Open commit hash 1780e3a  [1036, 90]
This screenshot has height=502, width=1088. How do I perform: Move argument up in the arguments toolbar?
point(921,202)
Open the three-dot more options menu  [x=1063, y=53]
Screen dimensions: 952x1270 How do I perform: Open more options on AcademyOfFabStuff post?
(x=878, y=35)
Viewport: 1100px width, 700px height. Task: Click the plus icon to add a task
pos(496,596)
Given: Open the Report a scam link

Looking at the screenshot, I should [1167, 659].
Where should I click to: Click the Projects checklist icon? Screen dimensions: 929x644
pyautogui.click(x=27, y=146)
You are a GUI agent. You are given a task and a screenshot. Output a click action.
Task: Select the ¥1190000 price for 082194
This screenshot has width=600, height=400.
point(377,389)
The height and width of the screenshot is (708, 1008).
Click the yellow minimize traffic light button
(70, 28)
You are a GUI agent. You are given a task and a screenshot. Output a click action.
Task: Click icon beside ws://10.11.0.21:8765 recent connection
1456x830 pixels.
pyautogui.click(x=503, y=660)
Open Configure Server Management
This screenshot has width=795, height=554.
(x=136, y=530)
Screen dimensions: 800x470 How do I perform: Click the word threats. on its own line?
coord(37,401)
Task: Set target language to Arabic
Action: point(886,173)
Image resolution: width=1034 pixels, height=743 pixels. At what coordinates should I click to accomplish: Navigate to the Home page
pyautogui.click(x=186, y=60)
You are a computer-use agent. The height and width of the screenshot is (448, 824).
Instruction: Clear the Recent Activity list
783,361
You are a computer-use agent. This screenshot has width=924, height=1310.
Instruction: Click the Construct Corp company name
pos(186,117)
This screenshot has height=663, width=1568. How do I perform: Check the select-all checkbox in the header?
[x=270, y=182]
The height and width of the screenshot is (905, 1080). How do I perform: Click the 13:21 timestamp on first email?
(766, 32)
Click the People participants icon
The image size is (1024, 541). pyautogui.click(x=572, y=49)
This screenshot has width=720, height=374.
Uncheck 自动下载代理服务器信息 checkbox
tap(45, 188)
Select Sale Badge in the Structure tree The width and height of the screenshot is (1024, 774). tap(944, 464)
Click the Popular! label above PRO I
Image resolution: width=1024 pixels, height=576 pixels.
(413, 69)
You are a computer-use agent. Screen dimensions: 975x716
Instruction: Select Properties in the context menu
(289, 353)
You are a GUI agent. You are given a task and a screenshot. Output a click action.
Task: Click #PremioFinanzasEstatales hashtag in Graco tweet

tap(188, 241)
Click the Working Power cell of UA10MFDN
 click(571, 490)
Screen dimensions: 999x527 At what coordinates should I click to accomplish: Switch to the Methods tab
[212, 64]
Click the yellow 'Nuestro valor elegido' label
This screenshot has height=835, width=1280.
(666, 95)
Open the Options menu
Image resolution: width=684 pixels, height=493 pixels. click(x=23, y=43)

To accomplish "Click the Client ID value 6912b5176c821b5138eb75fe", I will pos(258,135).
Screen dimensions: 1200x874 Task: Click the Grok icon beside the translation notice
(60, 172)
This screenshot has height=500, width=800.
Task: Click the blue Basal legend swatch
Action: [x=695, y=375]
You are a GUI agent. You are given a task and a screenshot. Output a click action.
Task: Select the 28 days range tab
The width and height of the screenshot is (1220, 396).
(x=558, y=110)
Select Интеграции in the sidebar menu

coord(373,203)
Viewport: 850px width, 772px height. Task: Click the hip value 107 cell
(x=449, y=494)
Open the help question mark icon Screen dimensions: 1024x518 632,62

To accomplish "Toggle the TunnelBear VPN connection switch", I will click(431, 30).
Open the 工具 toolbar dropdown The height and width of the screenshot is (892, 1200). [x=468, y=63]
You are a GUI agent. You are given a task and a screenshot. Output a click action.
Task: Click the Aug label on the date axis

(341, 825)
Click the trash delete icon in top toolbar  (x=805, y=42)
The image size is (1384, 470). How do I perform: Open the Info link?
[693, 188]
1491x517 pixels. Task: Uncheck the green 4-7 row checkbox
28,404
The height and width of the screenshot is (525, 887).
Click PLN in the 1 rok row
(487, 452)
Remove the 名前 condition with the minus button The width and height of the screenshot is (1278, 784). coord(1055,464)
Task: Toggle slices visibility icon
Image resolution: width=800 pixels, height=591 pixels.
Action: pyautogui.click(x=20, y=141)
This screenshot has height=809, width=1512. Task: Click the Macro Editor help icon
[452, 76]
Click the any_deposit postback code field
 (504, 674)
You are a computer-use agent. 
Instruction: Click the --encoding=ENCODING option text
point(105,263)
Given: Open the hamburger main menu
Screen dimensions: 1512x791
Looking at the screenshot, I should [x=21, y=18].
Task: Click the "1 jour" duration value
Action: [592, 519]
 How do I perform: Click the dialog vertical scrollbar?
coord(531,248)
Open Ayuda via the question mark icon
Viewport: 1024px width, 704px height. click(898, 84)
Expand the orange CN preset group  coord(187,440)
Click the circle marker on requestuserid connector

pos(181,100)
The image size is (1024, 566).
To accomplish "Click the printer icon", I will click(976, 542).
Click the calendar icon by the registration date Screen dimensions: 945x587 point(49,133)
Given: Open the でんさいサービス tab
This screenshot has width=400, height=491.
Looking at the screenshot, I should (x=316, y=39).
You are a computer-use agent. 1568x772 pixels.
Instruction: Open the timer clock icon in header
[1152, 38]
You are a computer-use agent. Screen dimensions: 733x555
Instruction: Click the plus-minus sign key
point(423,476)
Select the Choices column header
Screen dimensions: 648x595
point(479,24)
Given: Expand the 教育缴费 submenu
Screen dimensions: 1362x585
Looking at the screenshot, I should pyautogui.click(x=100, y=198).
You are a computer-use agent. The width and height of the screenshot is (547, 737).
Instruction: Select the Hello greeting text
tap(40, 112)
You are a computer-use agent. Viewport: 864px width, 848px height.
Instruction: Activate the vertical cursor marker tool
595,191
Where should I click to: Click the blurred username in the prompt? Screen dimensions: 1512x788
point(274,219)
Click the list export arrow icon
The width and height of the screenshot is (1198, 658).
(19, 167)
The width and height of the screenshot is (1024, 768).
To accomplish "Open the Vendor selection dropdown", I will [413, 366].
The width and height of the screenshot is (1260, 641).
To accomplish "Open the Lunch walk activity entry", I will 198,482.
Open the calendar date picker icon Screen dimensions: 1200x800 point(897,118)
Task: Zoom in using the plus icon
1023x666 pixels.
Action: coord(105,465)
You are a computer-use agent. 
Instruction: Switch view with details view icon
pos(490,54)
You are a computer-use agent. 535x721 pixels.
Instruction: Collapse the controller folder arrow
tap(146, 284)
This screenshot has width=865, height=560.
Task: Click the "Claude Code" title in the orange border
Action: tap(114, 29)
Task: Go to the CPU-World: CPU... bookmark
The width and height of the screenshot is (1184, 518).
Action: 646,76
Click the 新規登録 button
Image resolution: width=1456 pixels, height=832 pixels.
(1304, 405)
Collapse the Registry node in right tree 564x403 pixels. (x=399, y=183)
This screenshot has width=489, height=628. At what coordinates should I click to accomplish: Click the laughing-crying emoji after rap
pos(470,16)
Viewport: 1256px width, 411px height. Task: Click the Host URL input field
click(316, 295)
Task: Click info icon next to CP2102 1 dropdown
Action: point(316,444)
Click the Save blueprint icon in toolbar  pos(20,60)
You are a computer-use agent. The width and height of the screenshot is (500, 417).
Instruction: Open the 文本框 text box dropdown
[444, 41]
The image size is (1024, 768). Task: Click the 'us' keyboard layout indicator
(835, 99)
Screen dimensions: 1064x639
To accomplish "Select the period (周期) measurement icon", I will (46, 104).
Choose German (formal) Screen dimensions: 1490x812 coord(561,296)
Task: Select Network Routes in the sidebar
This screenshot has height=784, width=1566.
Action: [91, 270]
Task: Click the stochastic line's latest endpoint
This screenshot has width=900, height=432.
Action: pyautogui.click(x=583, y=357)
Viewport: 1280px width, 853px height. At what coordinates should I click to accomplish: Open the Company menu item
━━━━━━━━━━━━━━━━━━━━━━━━━━━━━━
### TASK DIRECTIONS
Lines of the listing that include the string "Expand" are to be counted; state that count alone.

### EXERCISE SOLUTION
2